Jadi, apa yang harus kita lakukan? Apakah masih ada kemungkinan lain? Oh ya! Tentu saja ada! Perhatikan bahwa kita masih boleh bertanya: “bagaimana jika memandang partikel dan geraknya itu tidak ada?” Jadi pandanglah bahwa partikel itu tidak ada. Ia partikel hanyalah suatu konsep imajinatif yang muncul dari keterbatasan persepsi subyektif. Pandanglah bahwa yang substansial dalam gerak segala sesuatu hanyalah rambatan gelombang/energi yang dapat menibulkan efek-efek. Atau dalam kata lain, kita menghilangkan nilai substansial dan keobyektifan teori relativitas E=MC2 lalu membawa teori ini ke level aksidental dan subyektif. Atau dalam ungkapan Faridudin Atthar, “Kita ada di dalam peti untuk membuat peti.” Maka “The Dice” itu pun akhirnya hanya ada dalam pemikiran kita dan bukan Tuhan yang memainkannya, akan tetapi fikiran dan imajinasi kitalah yang memainkannya.

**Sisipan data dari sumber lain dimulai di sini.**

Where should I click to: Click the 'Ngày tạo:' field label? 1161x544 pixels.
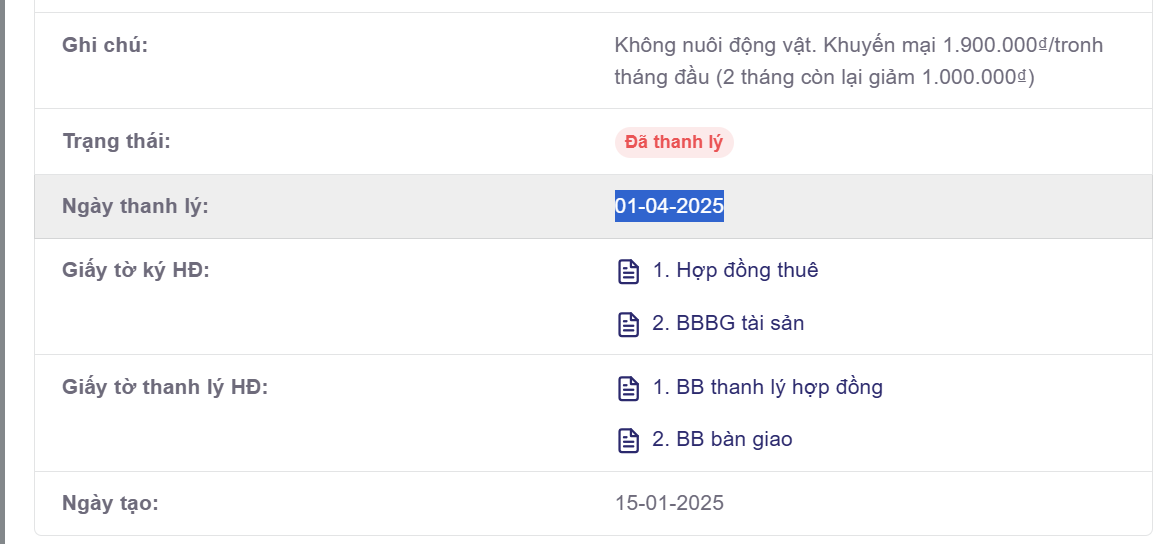[x=110, y=502]
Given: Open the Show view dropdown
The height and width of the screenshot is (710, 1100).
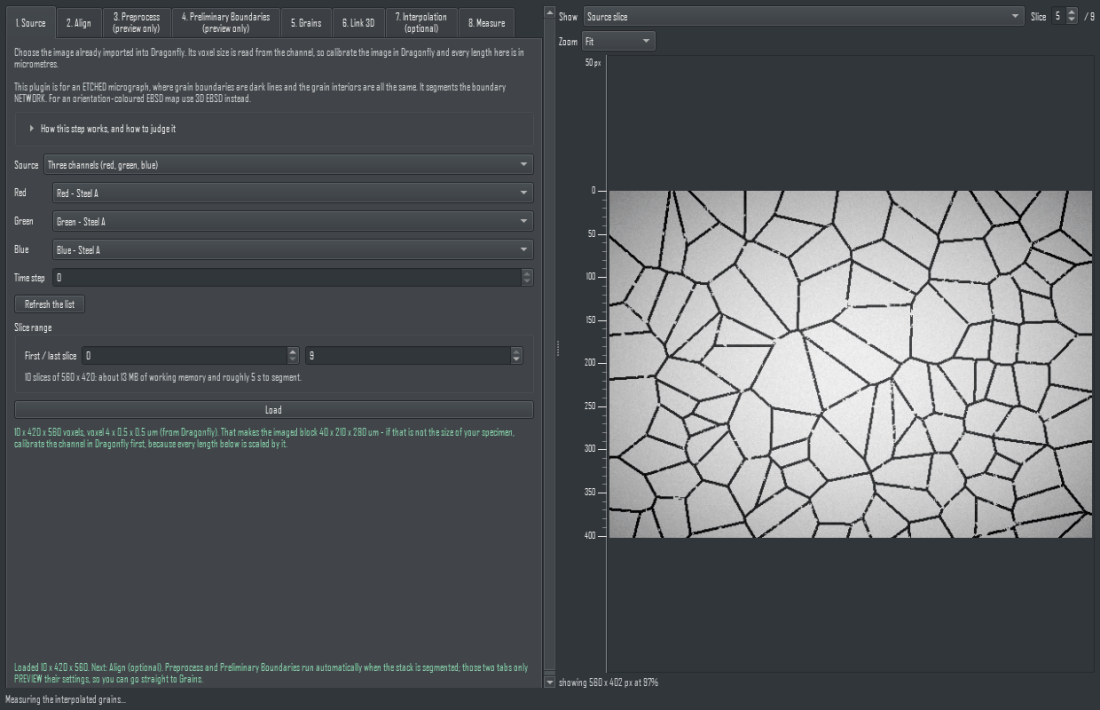Looking at the screenshot, I should (x=804, y=16).
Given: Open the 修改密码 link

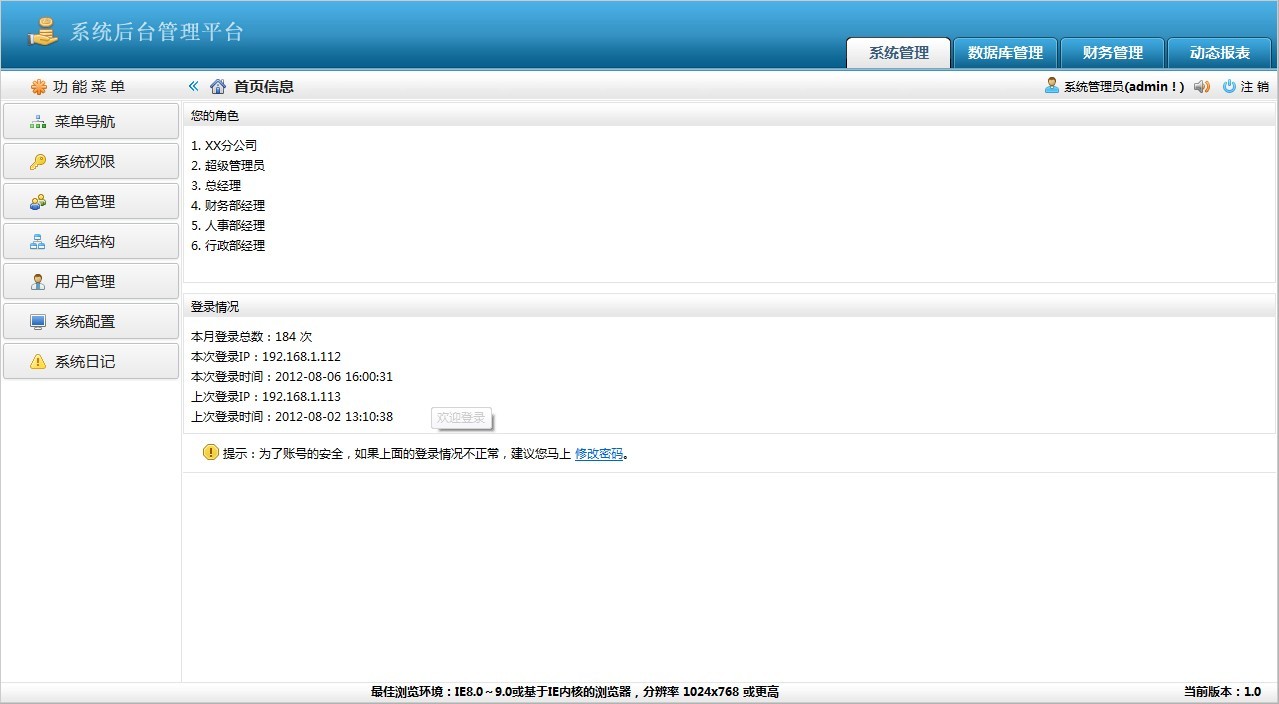Looking at the screenshot, I should (x=598, y=453).
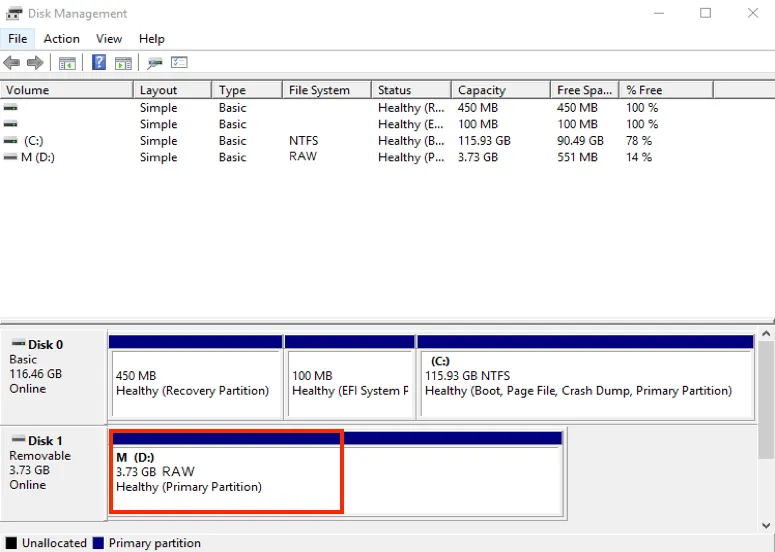Image resolution: width=775 pixels, height=552 pixels.
Task: Sort the list by the Capacity column header
Action: tap(500, 90)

For example, perhatikan suatu bola tenis yang mengenai tembok besi beton setinggi enam meter. Misalnya bola itu mengenai tembok dengan arah tegak lurus pada ketinggian satu meter. Mekanika Quantum menyatakan bahwa “ada kemungkinan bola akan bergerak menembus tembok, lalu muncul untuk melanjutkan geraknya di balik tembok, tanpa ada bagian tembok tersebut terlubangi. Memang kemungkinan itu kecil, amat sangat kecil sekali. Tapi itu tetap mungkin! Dan hal ini berlawanan dengan prinsip non-kontradiksi jika kita tetap bertahan bahwa materi adalah sesuatu yang memiliki massa dan menempati ruang. Secara eksperimental, indikasi ini telah dibuktikan dalam skala atom oleh Dr. Ivan Giaever, salah seorang pemenang nobel fisika pada tahun 1973. Jadi inilah saatnya bagi kita melepaskan diri dari pengertian dan pemahaman kita tentang materi yang telah mendasari berbagai fikiran kita.